ゆみ子さんが大事な用があるというので、人間椅子は綱プーの看病を虫江さんにまかせ、分犬守の屋敷をたずねた。
綱吉びょうの剥製とツナキチを見比べたかったので、僕も同行させてもらった。

玄関の前に立つと、僕らの気配を察したのか、なかからツナキチの吠える声がした。

「あら、のぼるさんもいらしたのね」

格子戸をあけたゆみ子さんは若草色の着物をきていた。いつも着物姿で上品ぶっているが、帯の下に一物も二物も抱えているのだ。

僕らはお座敷に通された。敷居をまたぐと、ツナキチが待ちかまえていたように、僕に飛びかかってきた。畳を見ると、おもらしをしていた。

「すみません、ティッシュください」

あわてて後始末を申し出たが、となりの間に行ったゆみ子さんに渡されたのは雑巾だった。受け取ってふりむくと、膝をついた人間椅子がハンカチでおしっこを拭いていた。

「僕がやります」

としゃがんだが、人間椅子は「いま終わりました」と立ちあがった。
上着の左内ポケットに仕舞ったハンカチに、「H・C」と刺繍ししゅうが入っているのが見えた。もしや「Human Chair」のイニシャルだろうか。

「公方様がご病気になられたとか。お気の毒だわ」

テーブルをはさんではす向かいに座ったゆみ子さんは、言葉とは裏腹にすこし口角をあげた。しめしめ、お百度が叶ったとでも思っているのだろう。

旧式のクーラーは壊れたままで、部屋は相変わらず蒸し暑かった。
テーブルには冷たいお茶と金平糖が出されているが、雑巾をもった手で金平糖を食べるのはためらわれた。お茶を手にとると、グラスの縁が欠けていた。

テーブルの下の足にツナキチが抱きついてくる。左右にふられた尻尾は巻いてあった。たしかツナキチは北海道犬だったはずだが、同じ和犬でも巻き方にちがいはあるのだろうか。

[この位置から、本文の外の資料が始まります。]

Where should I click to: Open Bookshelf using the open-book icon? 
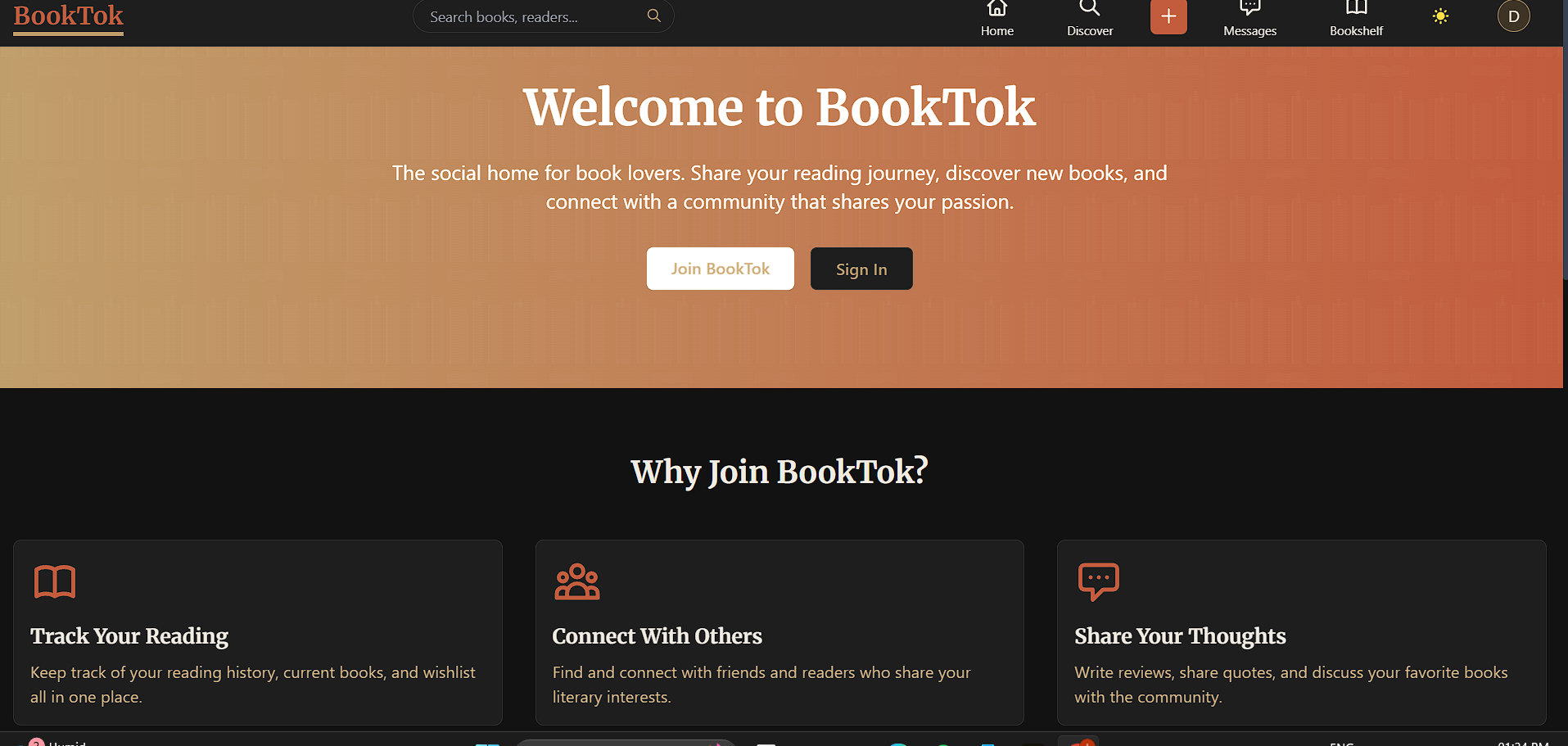coord(1355,8)
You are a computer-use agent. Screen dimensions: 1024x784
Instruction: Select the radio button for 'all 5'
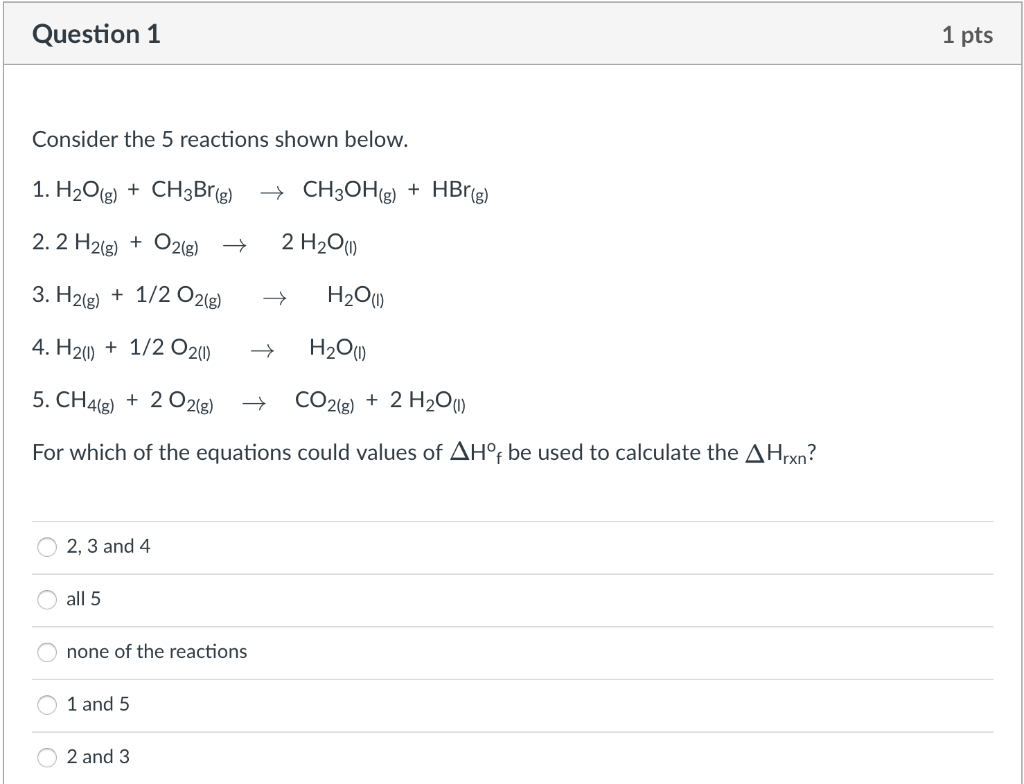click(46, 599)
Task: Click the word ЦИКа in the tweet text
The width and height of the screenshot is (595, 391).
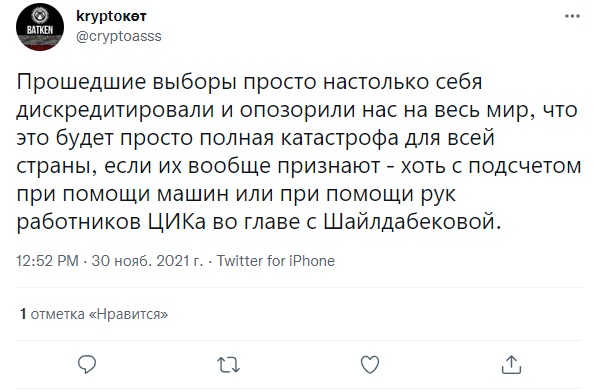Action: 176,222
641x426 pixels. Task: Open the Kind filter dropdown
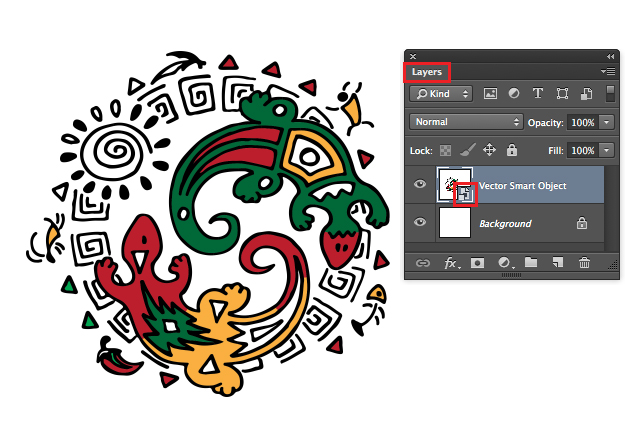443,94
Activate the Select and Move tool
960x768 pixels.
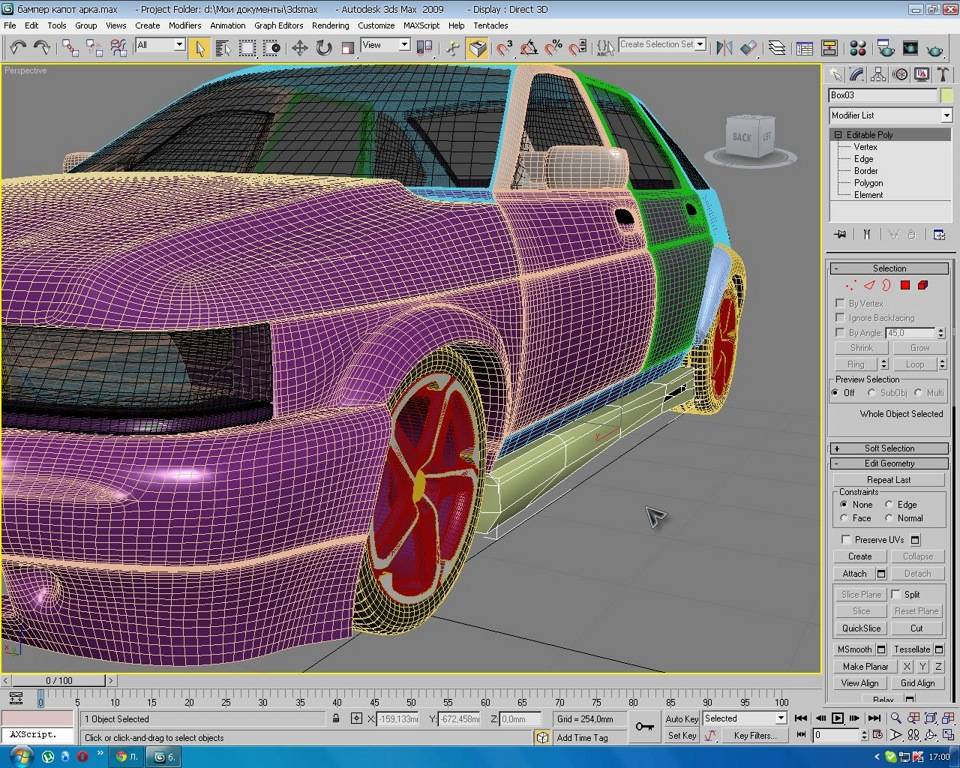(299, 47)
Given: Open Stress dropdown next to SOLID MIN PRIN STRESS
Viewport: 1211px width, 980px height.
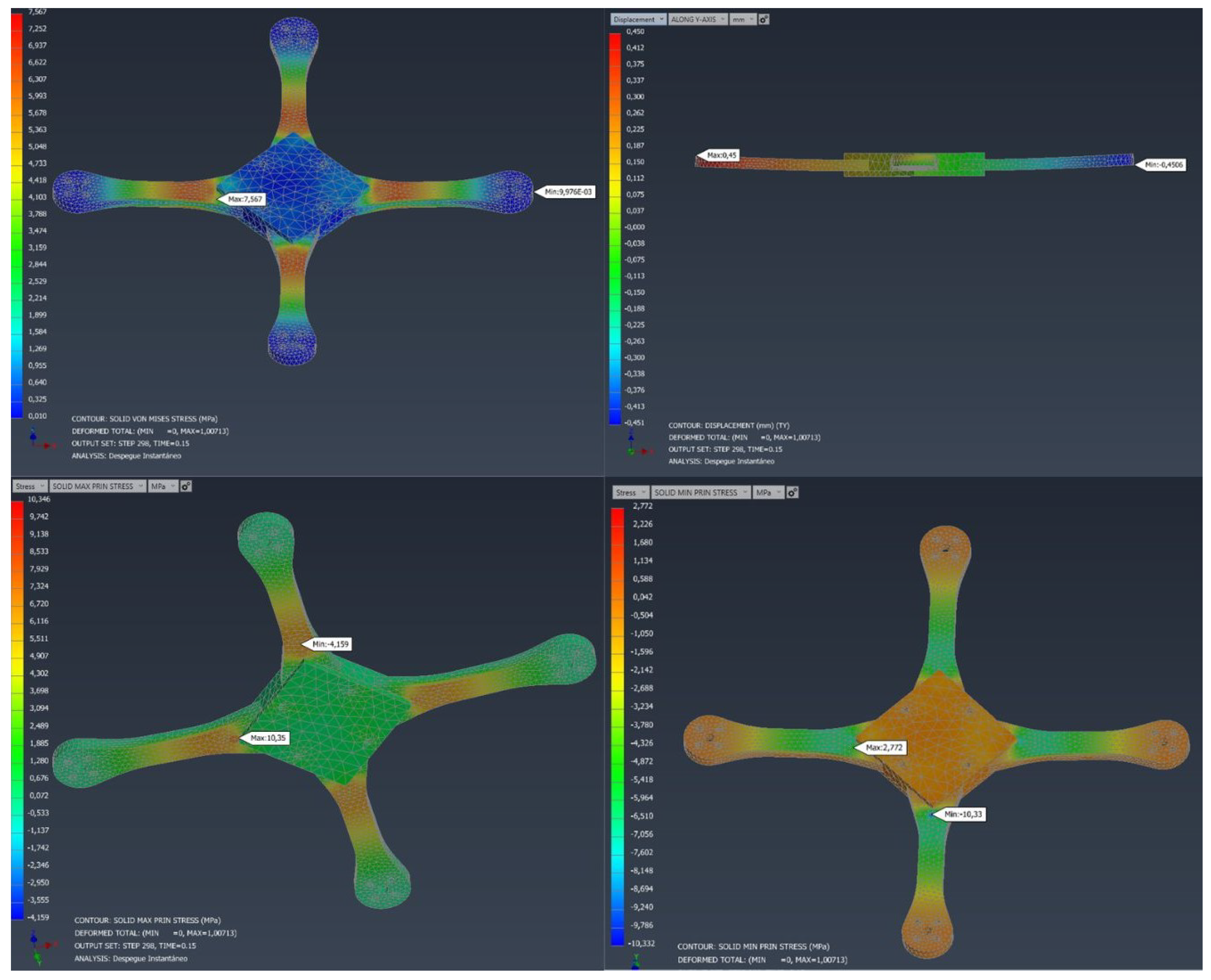Looking at the screenshot, I should coord(630,492).
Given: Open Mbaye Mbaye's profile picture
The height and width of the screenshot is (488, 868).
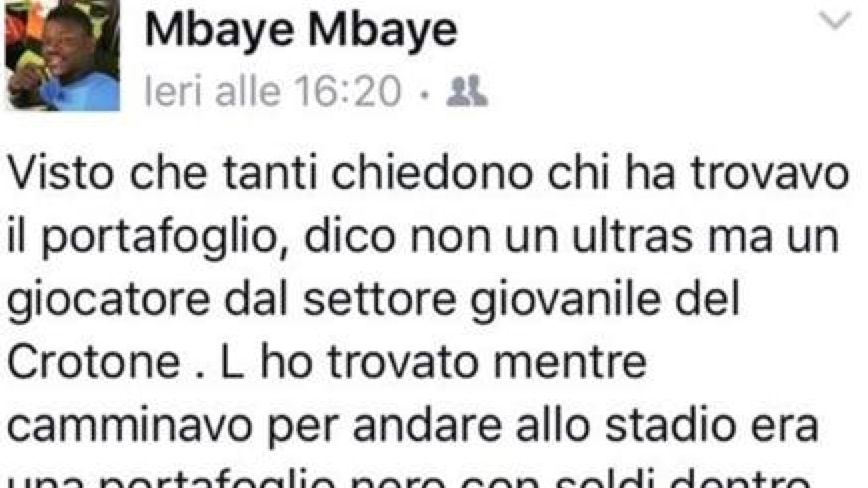Looking at the screenshot, I should click(x=63, y=55).
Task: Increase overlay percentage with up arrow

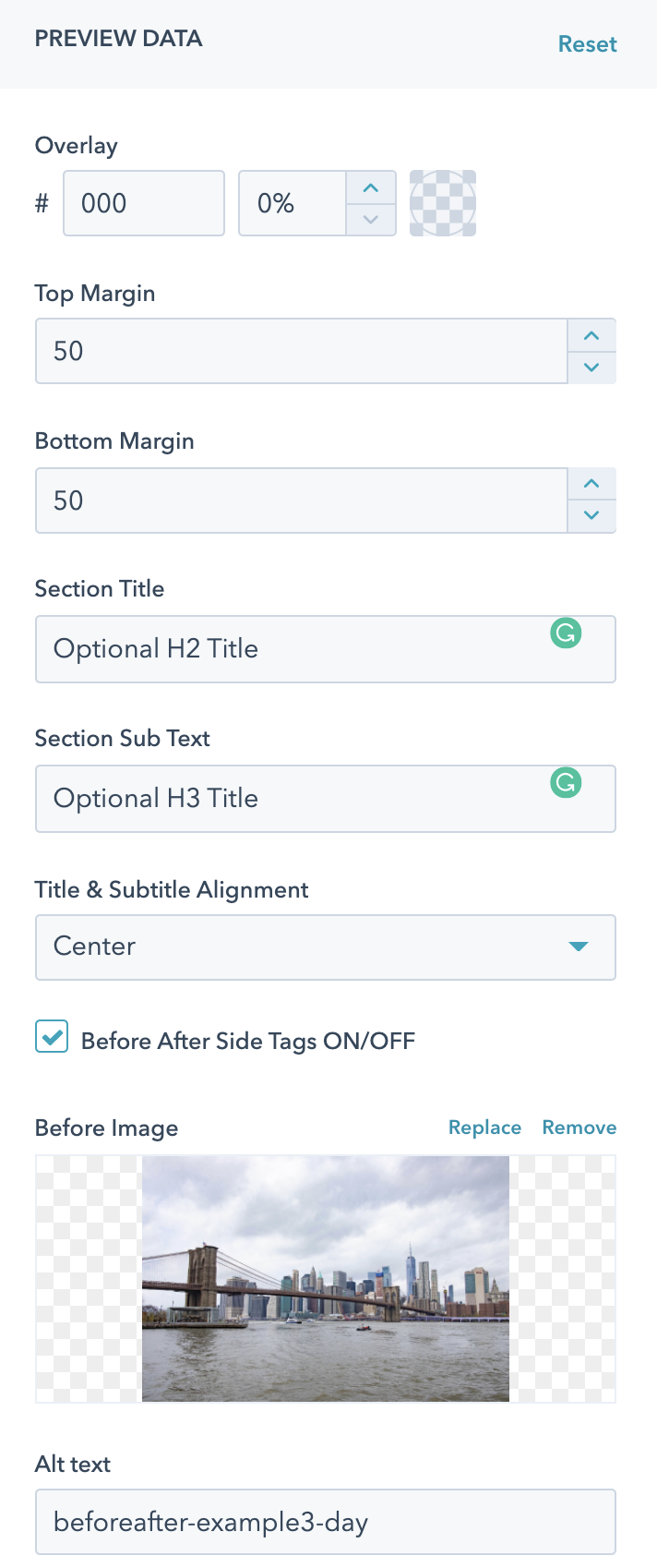Action: 370,187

しばらく観察してみたが、綱吉廟の剥製は影しか見ていなかったので、同じ犬種かどうかまではわからなかった。

「ケビンさまはお元気ですか?」

となりに座った人間椅子が訊いた。

「もう何年も会っていないわ。アメリカに行ったきり、連絡ひとつ寄こしませんの」

〝ケビン〟というのはアメリカにいるゆみ子さんの弟らしかった。

「そうですか。英子さまとご結婚なされたときには、先代の久兵衛おうもたいそう喜んでいらっしゃいました。晩年はつねづね両家の不和を気に病んでおられまして」

「長男としての責任も果たさずに、ろくなもんじゃありませんよ。
こちらは英子さんの御母堂ごぼどうの父親代わりだった先代に義理立てして、年忌法要にも必ず足を運んでいるというのに。……やめましょう、こんな話」

お金もないのに堅苦しいだけのこんな家、逃げ出したくなる気持ちはわかる。

「これを本犬守のご主人に渡しておいてくださる?」

ゆみ子さんはテーブルの端に置いていた封書を人間椅子に差し出した。

「かしこまりました」

人間椅子が右内ポケットに仕舞うと、

「首輪も用済みかしら……」

聞こえるか聞こえないかくらいの声でゆみ子さんは言った。意味深なセリフだった。大事な用というのは封書のことらしいが、なかにはなにが書いてあるのだろう?

「あれ? お姉ちゃんがいない」

お座敷に鮪吉ゆうきちくんが入ってきた。狛音こまねにもらったニンテンドースイッチを手にもっている。

「ユウちゃん、きちんとご挨拶なさい」

「……こんにちは」

鮪吉くんは唇をとがらせて言った。東武動物公園での件をまだ引きずっているようだ。

「こんにちは。お姉ちゃんはショックで来られないんだ」

「公方様、病気なんだってね」

鮪吉くんは心底かなしそうな顔をした。狛音は綱プーの病気というより、ゆみ子さんのお百度参りがショックで来られないのだが。

「鮪吉くん、部屋で一緒にゲームしようか」

「いいけど」

人間椅子にスイッチのことがバレないよう、鮪吉くんを子供部屋へ連れ出した。

ふすまを開けると、インベーダーゲームのテーブルの上には、ほこりをかぶった学校のプリントや副教材が山積みになっていた。
「宝物」とまで言っていたのに、もうインベーダーゲームでは遊んでいないようだ。

「ぼくひとりでスイッチするから、お兄ちゃんはインベーダーでもやってて。カギはママがもってる」

スイッチは2人プレイもできるはずだが、自分勝手なガキである。まあいい、目的は達成した。カギをもらいにお座敷に引き返すと、ゆみ子さんは人間椅子と話しこんでいた。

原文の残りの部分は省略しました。